Resultados medidos, de ganhos locais a impacto global

Além da visão estratégica, há métricas concretas aparecendo na ponta. Em um estudo interno, a Nissan aplicou a IA para definir o torque ideal das juntas de parafusos do chassi. O algoritmo não apenas identificou a faixa correta de aperto, como também sugeriu quais experimentos priorizar, reduzindo em 17% o número de testes físicos necessários.

Ao expandir essa abordagem para todos os programas, a expectativa, de acordo com a montadora, é que a IA reduz pela metade o tempo de testes da Nissan no ciclo de validação, com reflexos diretos em custos, consumo de energia e emissões associadas à prototipagem. Em um mercado que exige atualizações frequentes e respostas rápidas a novos requisitos regulatórios, essa eficiência se traduz em vantagem competitiva tangível.

Para a Monolith, a colaboração é uma vitrine do potencial do machine learning em engenharia automotiva. O CEO e fundador, Richard Ahlfeld, explicou a missão da empresa ao apoiar a transformação digital na indústria: “Nossa missão é capacitar engenheiros com ferramentas de IA que tornem o desenvolvimento mais inteligente e rápido”. E completou: “Os resultados do nosso trabalho com a Nissan demonstram como o aprendizado de máquina pode impulsionar a eficiência e a inovação na engenharia automotiva”.

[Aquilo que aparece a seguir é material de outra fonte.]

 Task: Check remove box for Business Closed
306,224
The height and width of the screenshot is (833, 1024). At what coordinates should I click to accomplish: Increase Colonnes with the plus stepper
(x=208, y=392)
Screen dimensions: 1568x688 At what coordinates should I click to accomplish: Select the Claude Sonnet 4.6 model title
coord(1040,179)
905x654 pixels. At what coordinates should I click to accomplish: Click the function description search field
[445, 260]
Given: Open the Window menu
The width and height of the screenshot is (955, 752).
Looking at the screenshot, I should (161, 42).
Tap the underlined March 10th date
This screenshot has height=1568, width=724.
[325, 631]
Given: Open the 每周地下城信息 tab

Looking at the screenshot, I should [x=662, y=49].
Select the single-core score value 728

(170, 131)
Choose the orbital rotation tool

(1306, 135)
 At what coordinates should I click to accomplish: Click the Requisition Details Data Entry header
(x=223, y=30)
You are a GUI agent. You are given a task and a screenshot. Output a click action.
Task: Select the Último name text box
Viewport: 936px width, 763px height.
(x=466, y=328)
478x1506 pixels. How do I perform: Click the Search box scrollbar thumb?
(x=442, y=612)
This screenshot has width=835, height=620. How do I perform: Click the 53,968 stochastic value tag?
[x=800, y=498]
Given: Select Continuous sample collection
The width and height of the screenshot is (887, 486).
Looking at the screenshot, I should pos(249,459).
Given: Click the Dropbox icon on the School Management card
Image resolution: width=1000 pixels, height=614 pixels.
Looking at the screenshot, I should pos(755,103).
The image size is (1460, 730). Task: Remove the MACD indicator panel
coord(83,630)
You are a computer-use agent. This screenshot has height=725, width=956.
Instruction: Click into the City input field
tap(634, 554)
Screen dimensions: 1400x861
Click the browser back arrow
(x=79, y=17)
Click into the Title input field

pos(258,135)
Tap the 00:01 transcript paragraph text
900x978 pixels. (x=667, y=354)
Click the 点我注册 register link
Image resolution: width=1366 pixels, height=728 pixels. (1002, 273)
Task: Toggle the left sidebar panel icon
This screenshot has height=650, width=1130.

Próximos passos e por que isso importa para a indústria

Ao avançar com a Monolith até 2027, a Nissan sinaliza que a IA deixará de ser piloto e se tornará parte integral do ciclo de desenvolvimento, do conceito à validação final. A escalabilidade é um ponto central: quanto mais dados, mais precisas tendem a ser as previsões, criando um círculo virtuoso de qualidade e velocidade. Nesse contexto, a perspectiva de que a IA reduz pela metade o tempo de testes da Nissan em múltiplos programas reforça a capacidade da marca de lançar veículos elétricos com mais frequência e maturidade técnica.

Para o consumidor, os efeitos podem aparecer em produtos mais refinados, com menor necessidade de retrabalhos pós-lançamento e melhorias contínuas baseadas em evidências. Para o setor, a adoção de plataformas de IA com recursos como recomendação de testes e detecção de anomalias cria um novo padrão de referência, em que data-driven engineering deixa de ser diferencial e passa a ser obrigatório.

Ao combinar tradição, dados e algoritmos, a Nissan dá um passo contundente rumo a uma engenharia mais ágil, eficiente e sustentável. Se os resultados se mantiverem na escala prometida, a mensagem é inequívoca: com pipeline inteligente, IA reduz pela metade o tempo de testes da Nissan e amplia a margem de inovação de toda a cadeia de veículos elétricos.